オートウェイ「【放送事故】生配信中に・・・いきなりBAN」

輸入タイヤ・ホイールの販売を行うオートウェイが、2013年11月の公開から約3カ月でYouTube再生回数770万回を突破したWebCM第一弾「雪道コワイ」に続き、春の車検シーズンを前に、タイヤ交換の重要性を訴えるWebCM第二弾「【放送事故】生配信中に・・・いきなりBAN」を公開。

「激カワ生主がネット生配信中に起こったありえない放送事故」という動画ストーリーで、何気ない会話から始まり、突然BANとなるまでの一部始終をとらえた。動画に登場する女の子を二次元化したキャラクターを起用した"世界一カワイイ?タイヤ商品Webサイト"も公開された。

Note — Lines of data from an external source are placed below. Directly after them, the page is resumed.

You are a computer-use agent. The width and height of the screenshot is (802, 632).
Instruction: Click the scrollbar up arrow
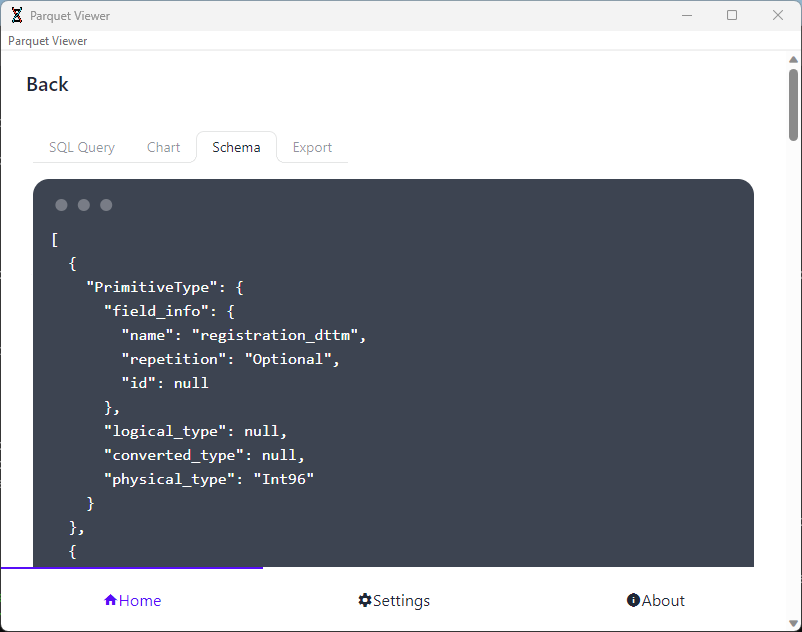pos(793,60)
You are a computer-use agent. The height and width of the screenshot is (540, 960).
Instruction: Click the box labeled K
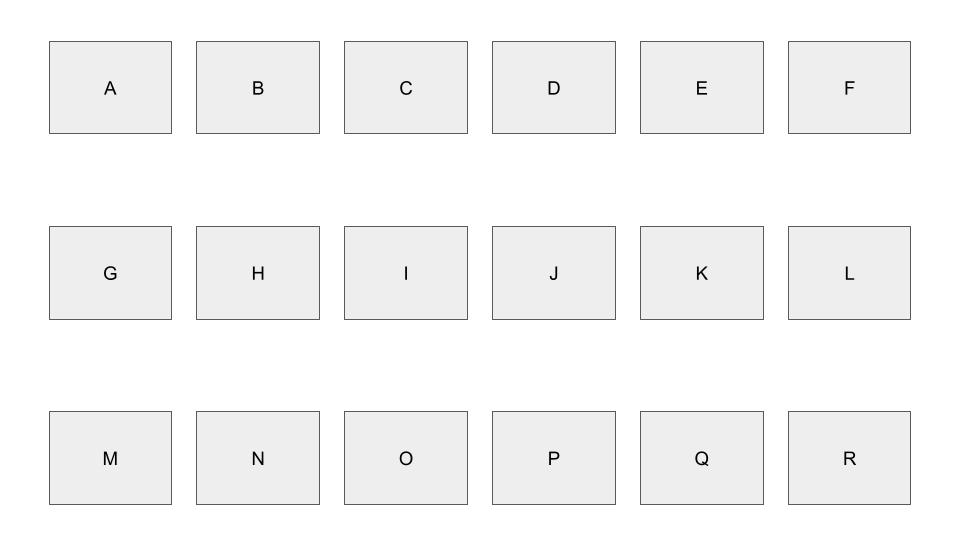coord(701,273)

本田技研工業「Sound of Honda/Ayrton Senna 1989」

冒頭に続いて、本田技研工業のプロモーションから。アイルトン・セナのドライビングを、ムービーや3DCGで体験できるHondaのコンテンツ「Sound of Honda/Ayrton Senna 1989」が公開された。これは1989年のFIAフォーミュラ・ワン世界選手権日本グランプリ予選で、アイルトン・セナが「マクラーレン ホンダ MP4/5」で記録した鈴鹿サーキットの当時世界最速ラップを再現するプロジェクトだ。

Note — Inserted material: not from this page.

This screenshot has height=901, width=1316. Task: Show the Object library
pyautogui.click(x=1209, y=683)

このプロモーションは2013年を中心に展開されたものではあるが、「第17回文化庁メディア芸術祭」のエンターテインメント部門大賞に輝き、「第61回カンヌライオンズ 国際クリエイティビティ・フェスティバル」のチタニウム&インテグレーテッド部門にてグランプリを受賞し、合計8部門で15の賞を獲得するなど、2014年中にもその余波が続いていたためラインナップに加えた。アクセル開度、エンジン回転数、車速の変化といった走行データを解析、マクラーレン ホンダ MP4/5の実車を用いて再現されたラップ1周分のエンジン音をもとに、セナの1周分の走行を光と音で再現したムービーとメイキング映像、3D-View、iPhoneアプリ「Sound of Honda」の3つのコンテンツを展開した。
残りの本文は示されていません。